AIDS cripples agriculture and rural communities
FAO has focused on the crippling effects AIDS is having on agriculture and rural communities, particularly in sub-Saharan Africa. There, nearly 23 million people, about 63 percent of the world's total, are infected with HIV, the virus that causes AIDS. Labour-intensive farming systems with low levels of mechanization are particularly vulnerable to HIV/AIDS, because of its high death rate among working-age people. In addition, those afflicted with AIDS become increasingly unable to carry out their usual farm work as the disease progresses.
In Africa, HIV is typically transmitted through heterosexual sex, so often both parents become infected. The burden of caring for the sick, which typically falls on women, means that less time is available for tending crops.

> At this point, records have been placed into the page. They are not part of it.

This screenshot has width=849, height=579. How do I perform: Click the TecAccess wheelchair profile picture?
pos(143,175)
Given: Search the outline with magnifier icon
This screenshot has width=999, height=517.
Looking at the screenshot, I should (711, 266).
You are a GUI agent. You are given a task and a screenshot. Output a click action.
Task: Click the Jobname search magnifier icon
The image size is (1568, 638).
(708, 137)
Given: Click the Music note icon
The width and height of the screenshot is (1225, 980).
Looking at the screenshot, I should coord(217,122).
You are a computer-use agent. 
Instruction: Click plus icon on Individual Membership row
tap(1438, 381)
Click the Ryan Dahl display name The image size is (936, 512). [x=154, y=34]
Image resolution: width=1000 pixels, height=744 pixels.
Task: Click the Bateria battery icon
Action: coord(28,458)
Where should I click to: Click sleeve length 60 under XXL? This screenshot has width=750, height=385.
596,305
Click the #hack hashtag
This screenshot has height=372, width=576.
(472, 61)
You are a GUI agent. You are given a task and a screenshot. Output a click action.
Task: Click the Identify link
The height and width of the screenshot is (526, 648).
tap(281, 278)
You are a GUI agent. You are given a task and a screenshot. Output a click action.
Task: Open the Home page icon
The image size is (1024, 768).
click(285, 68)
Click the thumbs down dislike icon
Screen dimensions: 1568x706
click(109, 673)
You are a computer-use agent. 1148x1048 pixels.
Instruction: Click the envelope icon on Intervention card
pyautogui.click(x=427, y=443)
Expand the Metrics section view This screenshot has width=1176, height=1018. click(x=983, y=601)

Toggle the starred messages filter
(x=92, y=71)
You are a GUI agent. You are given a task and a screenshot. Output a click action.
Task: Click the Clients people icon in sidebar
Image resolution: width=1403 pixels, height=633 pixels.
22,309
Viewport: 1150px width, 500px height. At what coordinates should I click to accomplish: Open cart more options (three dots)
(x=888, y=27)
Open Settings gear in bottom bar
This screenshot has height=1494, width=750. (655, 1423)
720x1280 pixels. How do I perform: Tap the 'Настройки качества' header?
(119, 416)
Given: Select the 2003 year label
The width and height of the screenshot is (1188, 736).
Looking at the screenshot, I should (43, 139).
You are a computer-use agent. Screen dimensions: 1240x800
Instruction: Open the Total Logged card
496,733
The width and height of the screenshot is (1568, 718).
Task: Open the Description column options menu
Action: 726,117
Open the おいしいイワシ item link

Children may be taken out of school to help the family cope, thereby mortgaging their future and isolating these children and their families from useful AIDS information. Important farm tasks such as weeding and pest control are left undone, and fields become less productive. Farm families earn less and less income precisely at a time when they need it most.
Declining incomes can force members of farm families to look for work in cities, and this rural/urban migration helps fuel the spread of the disease. A vicious circle develops, as HIV/AIDS increases rural poverty, which in turn contributes to the transmission of HIV.
"What is starting to emerge is the potential indirect but very important role that agricultural policies and programmes can play in mitigating the effects of HIV/AIDS in rural communities, by alleviating rural poverty, empowering rural women and encouraging changes in migratory movements," points out du Guerny. "This is an area where FAO may be able to make a key contribution in the fight against AIDS while promoting food security."
A recently published FAO report, HIV/AIDS and the commercial agriculture sector of Kenya: Impact, vulnerability, susceptibility and coping strategies, shows that the disease is affecting not only small family farms but also large agricultural estates. Kenya's commercial agricultural sector is losing a significant number of skilled workers, and companies are spending increasing amounts of money on medical expenses and employee retraining.
'Youth against Hunger' highlights threat to young people
Half of the new cases of HIV infection strike people under the age of 25. This fact has serious implications for food security, as young people play an important role in agricultural production. This year's theme for World Food Day, 'Youth Against Hunger', is raising awareness about the threat AIDS poses to young people and how it can undermine global efforts to reduce hunger.
Mr William Seiders, Rural Youth Officer with the FAO Sustainable Development Department's Extension, Education, and Communication Service, says, "With training and support, young people can play an active part in reducing the incidence of HIV/AIDS in their towns and villages. They can become tomorrow's community leaders in the struggle for rural development and the fight against hunger."